Concurrent Prehensile and Nonprehensile Manipulation: A Practical Approach to Multi-Stage Dexterous Tasks
This work addresses the challenge of enabling robots to perform complex, everyday dexterous tasks more efficiently, though it is incremental as it builds on existing skill-based manipulation methods.
The paper tackles the problem of learning long-horizon, contact-rich multi-stage dexterous manipulation tasks, such as holding one object while interacting with another, by presenting DexMulti, a sample-efficient approach that achieves an average success rate of 66% on training objects with only 3-4 demonstrations per object, outperforming diffusion policy baselines by 2-3x and generalizing to held-out objects and spatial variations up to +/-25 cm.

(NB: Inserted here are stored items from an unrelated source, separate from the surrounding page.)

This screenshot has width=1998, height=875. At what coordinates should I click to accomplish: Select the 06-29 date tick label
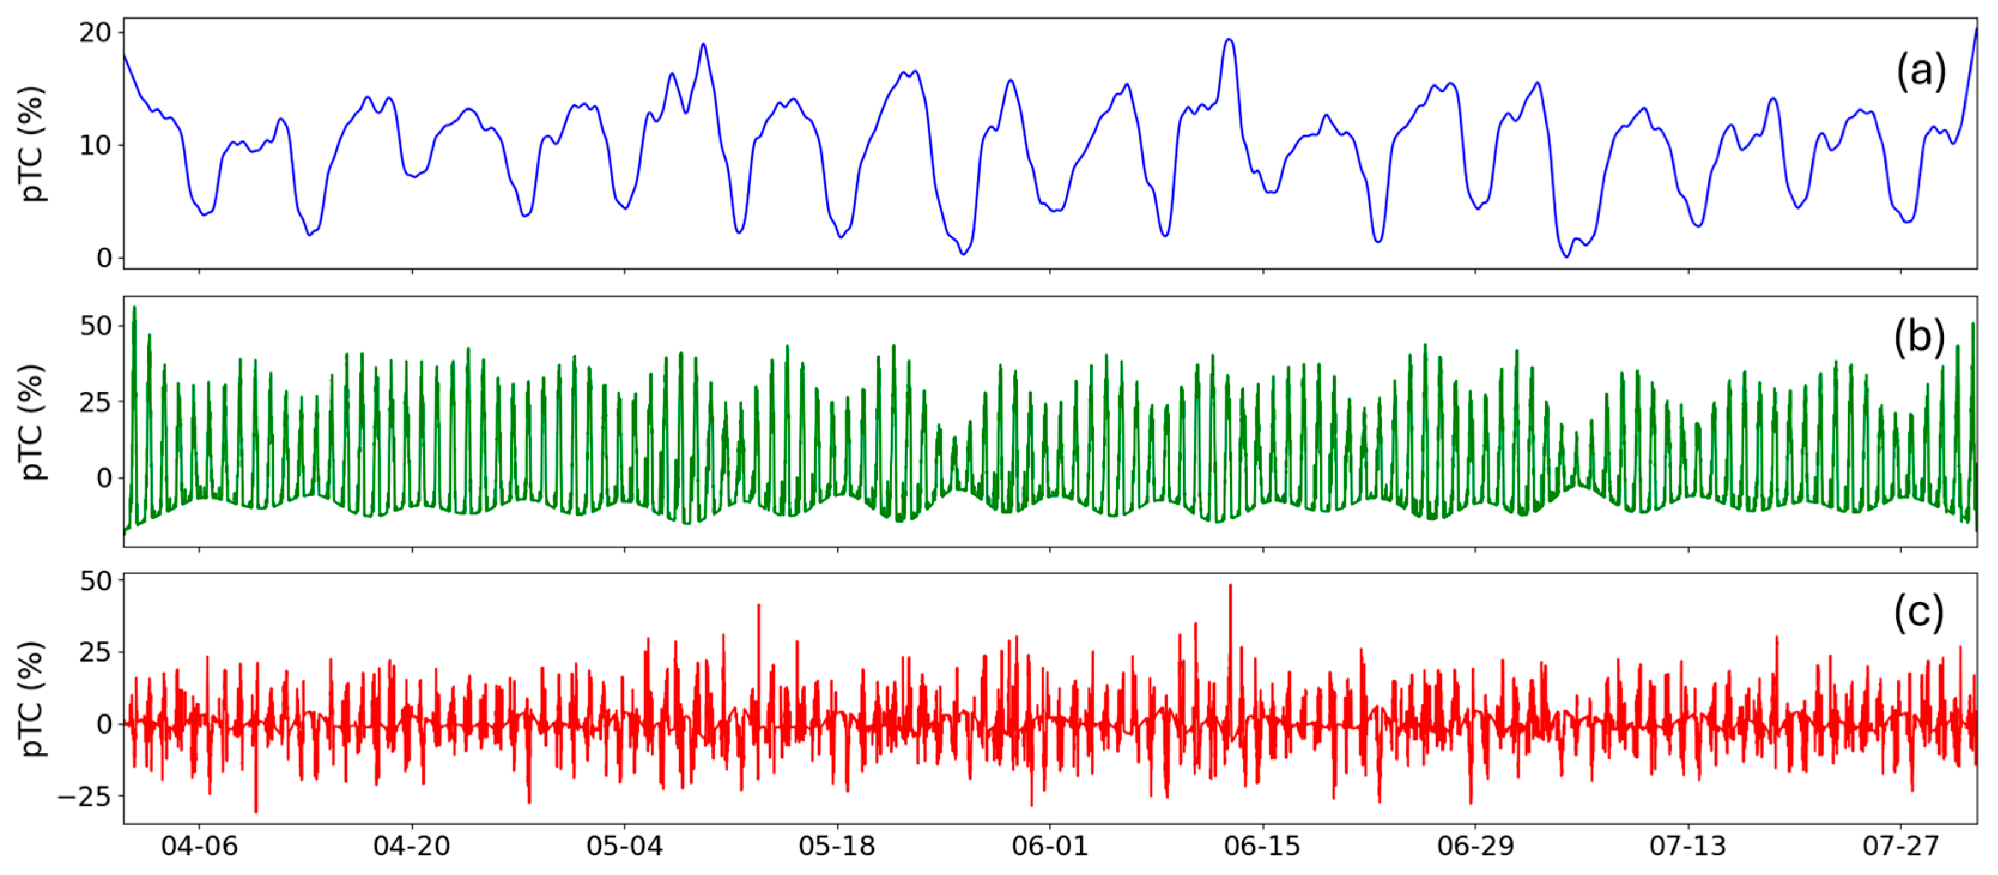click(x=1475, y=846)
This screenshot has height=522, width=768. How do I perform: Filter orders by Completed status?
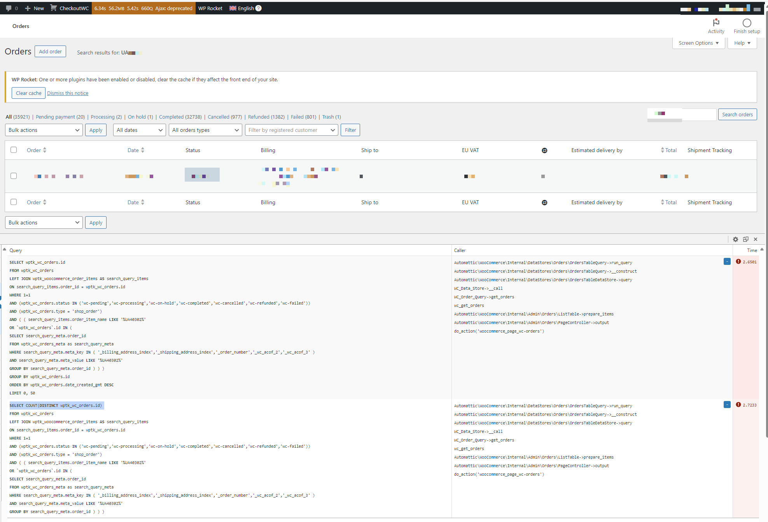pyautogui.click(x=171, y=117)
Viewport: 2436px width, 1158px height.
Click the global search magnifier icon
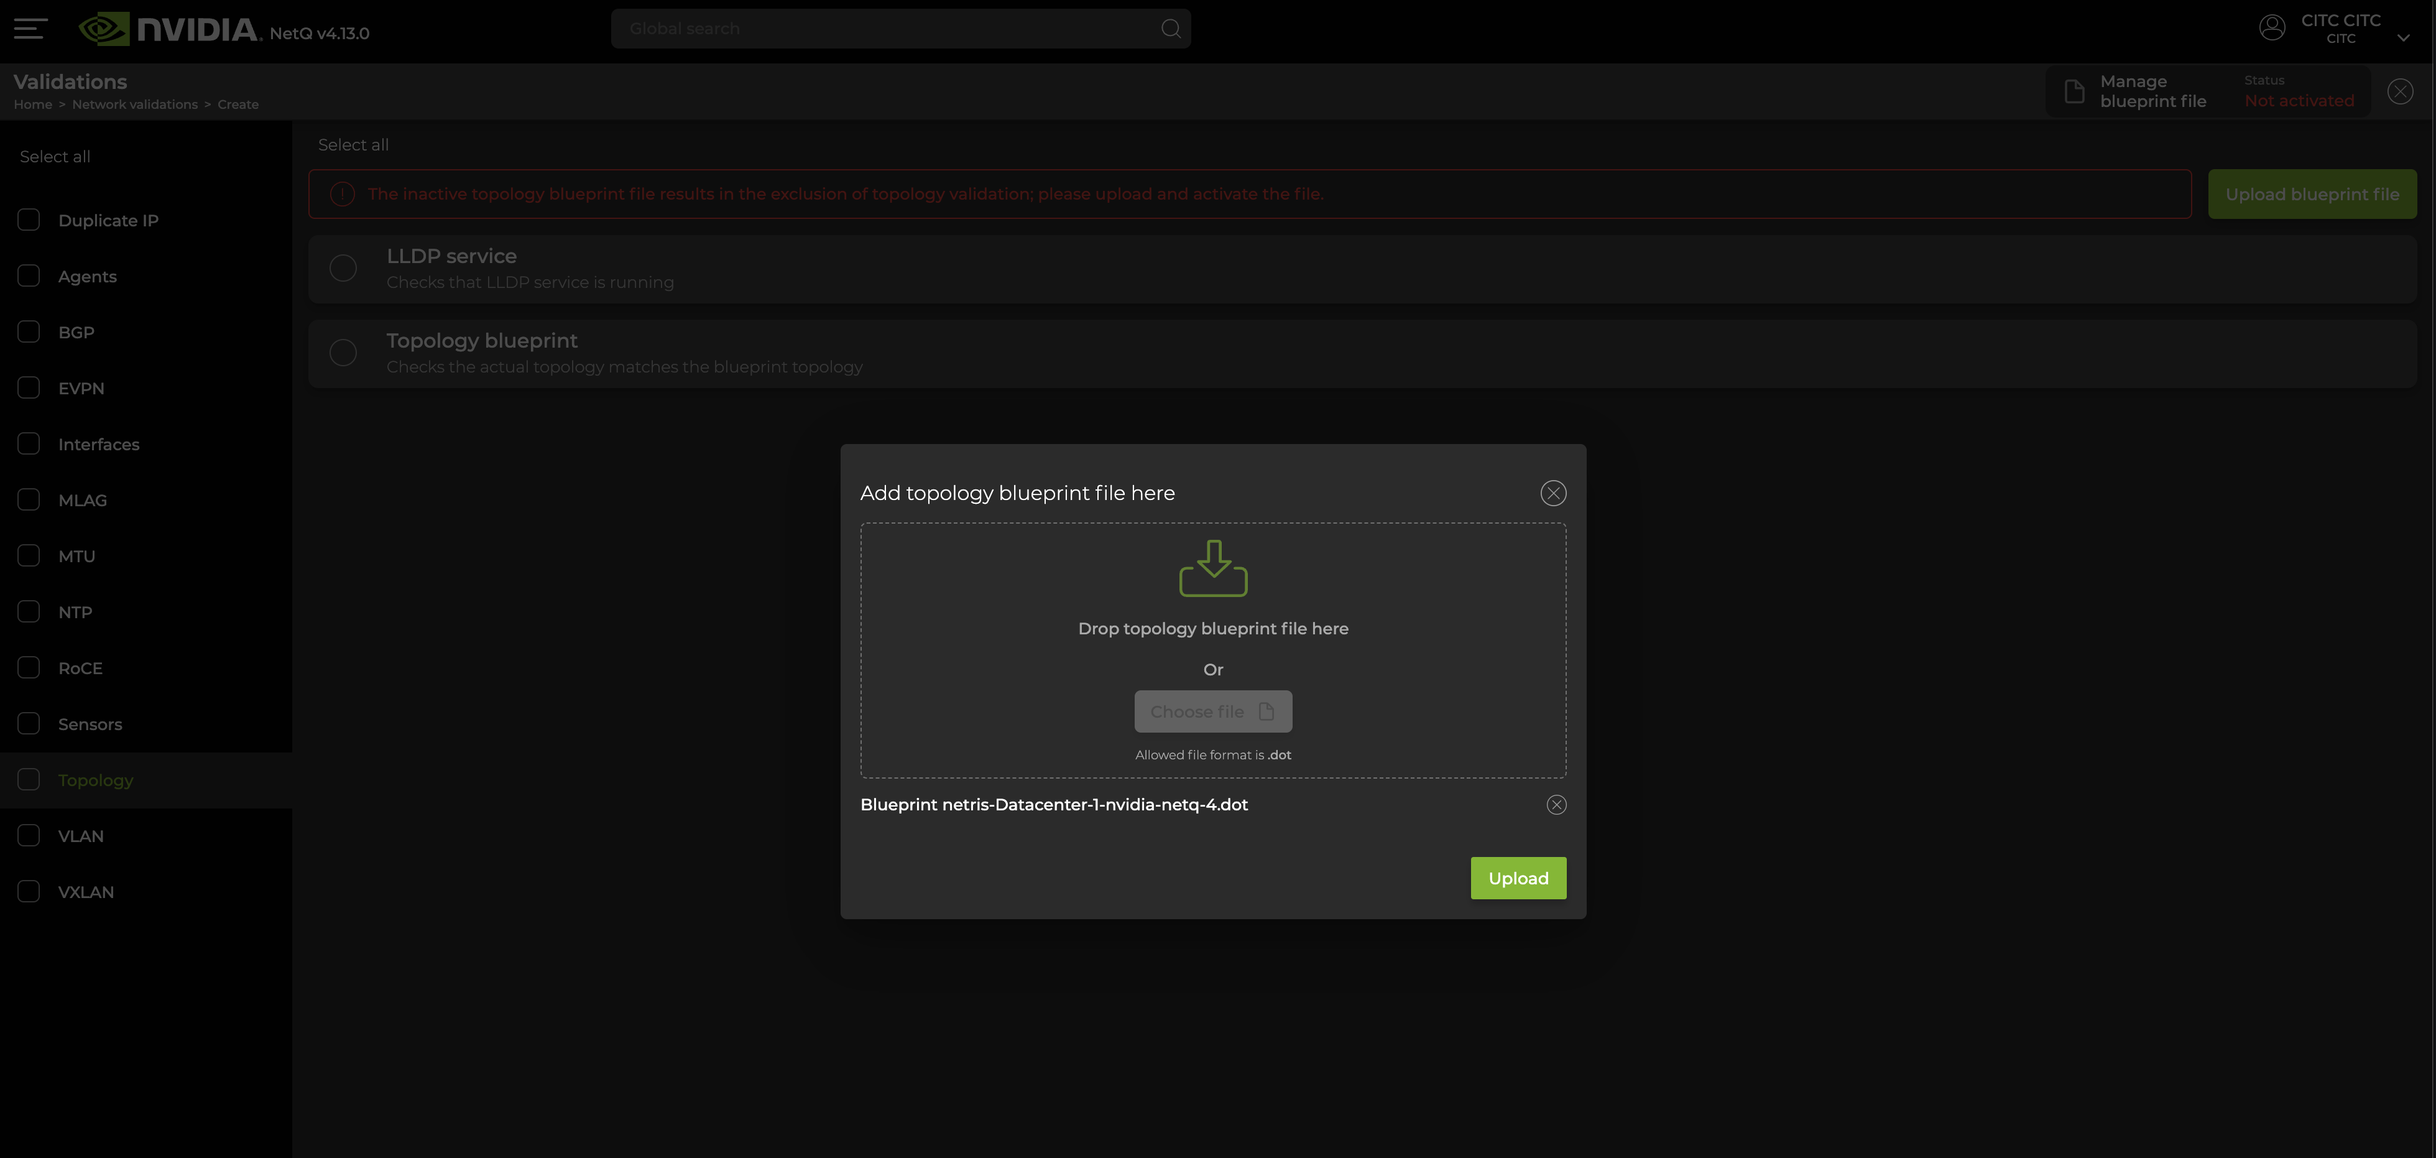pos(1171,29)
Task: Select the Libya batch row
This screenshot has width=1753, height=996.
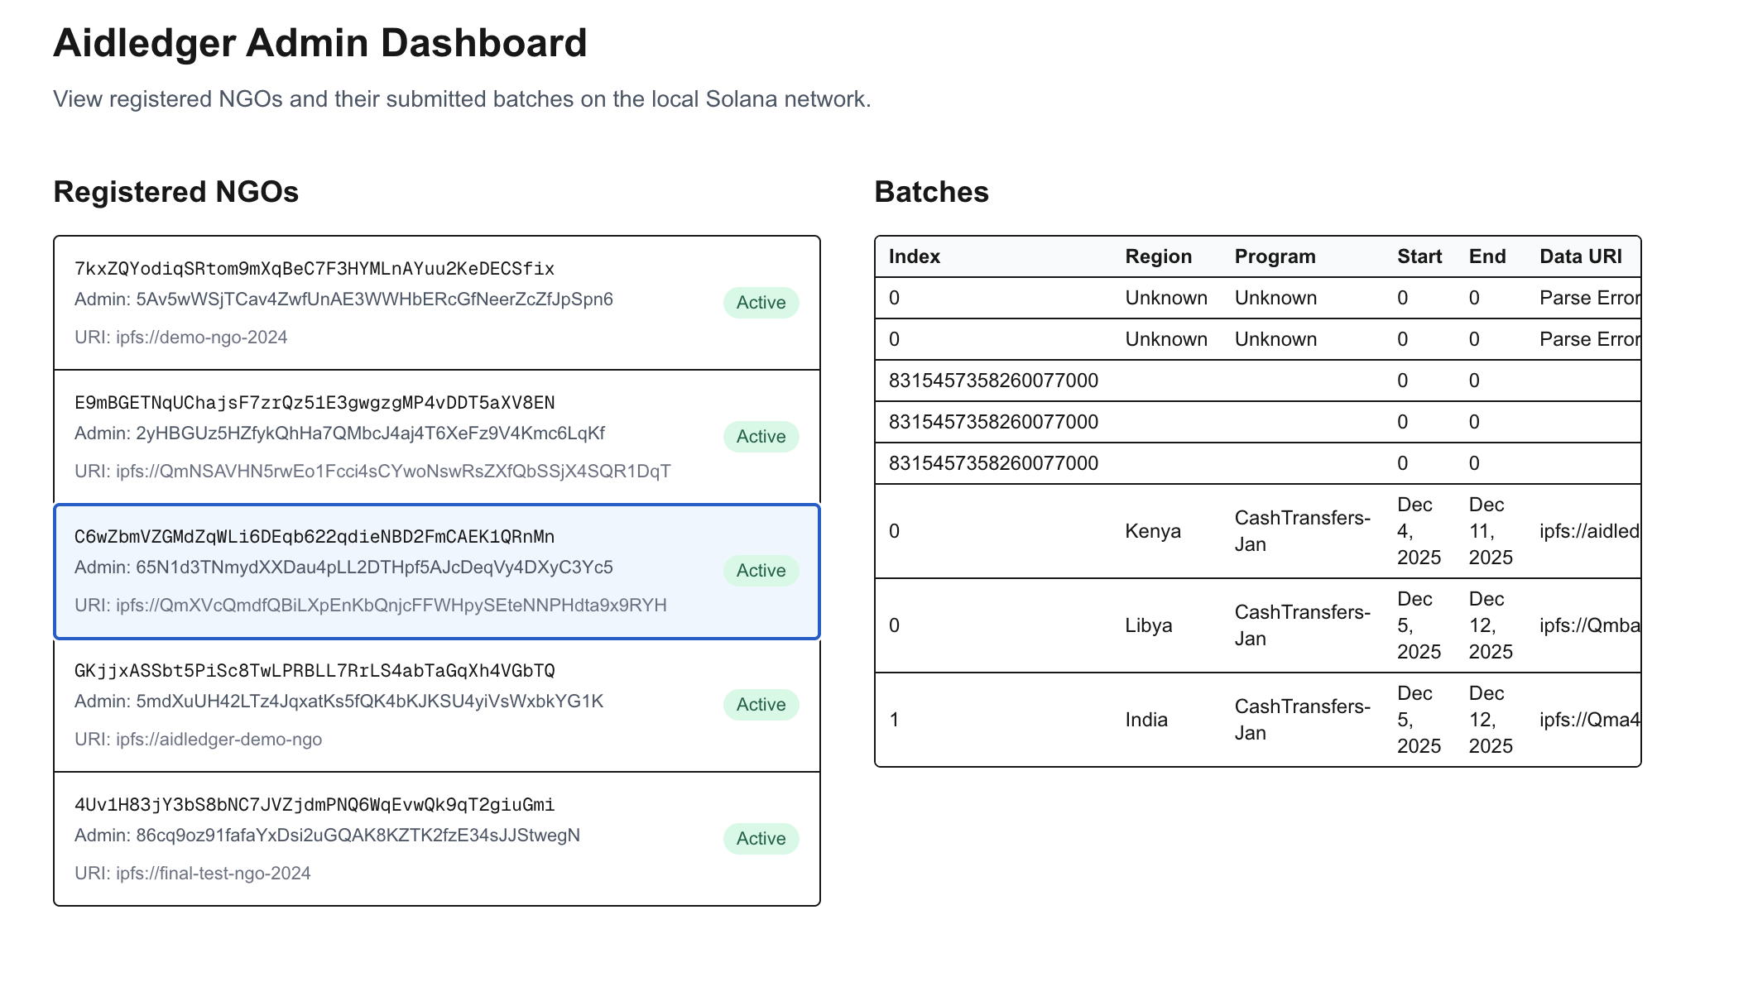Action: 1148,625
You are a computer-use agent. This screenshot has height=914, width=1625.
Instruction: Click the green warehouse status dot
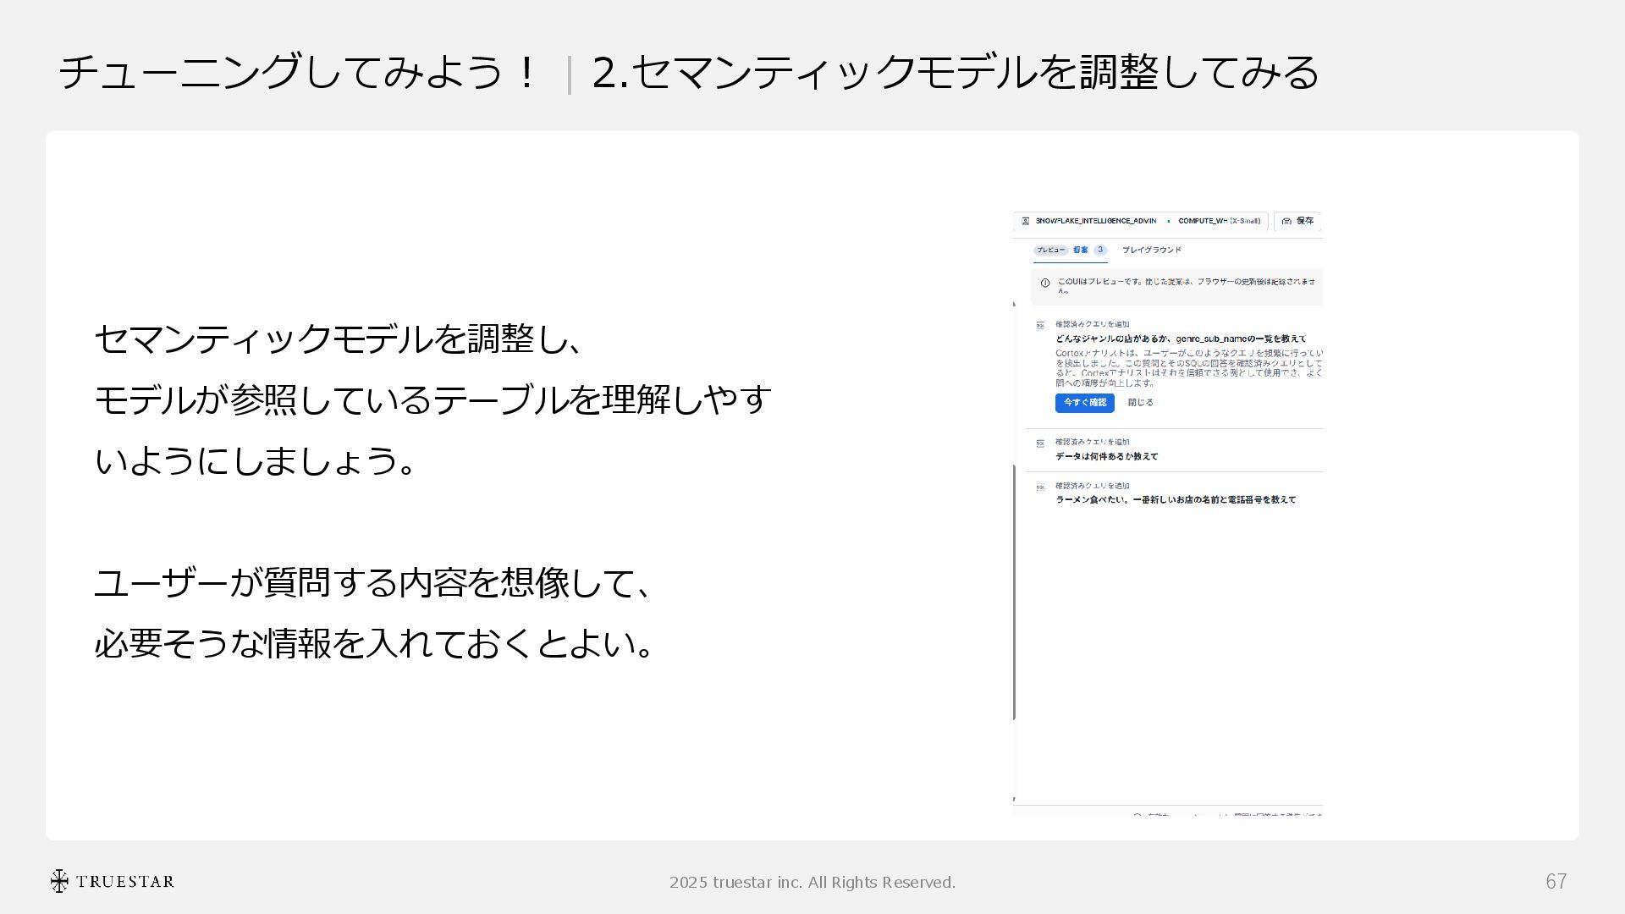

Dexterous hands enable concurrent prehensile and nonprehensile manipulation, such as holding one object while interacting with another, a capability essential for everyday tasks yet underexplored in robotics. Learning such long-horizon, contact-rich multi-stage behaviors is challenging because demonstrations are expensive to collect and end-to-end policies require substantial data to generalize across varied object geometries and placements. We present DexMulti, a sample-efficient approach for real-world dexterous multi-task manipulation that decomposes demonstrations into object-centric skills with well-defined temporal boundaries. Rather than learning monolithic policies, our method retrieves demonstrated skills based on current object geometry, aligns them to the observed object state using an uncertainty-aware estimator that tracks centroid and yaw, and executes them via a retrieve-align-execute paradigm. We evaluate on three multi-stage tasks requiring concurrent manipulation (Grasp + Pull, Grasp + Open, and Grasp + Grasp) across two dexterous hands (Allegro and LEAP) in over 1,000 real-world trials. Our approach achieves an average success rate of 66% on training objects with only 3-4 demonstrations per object, outperforming diffusion policy baselines by 2-3x while requiring far fewer demonstrations. Results demonstrate robust generalization to held-out objects and spatial variations up to +/-25 cm.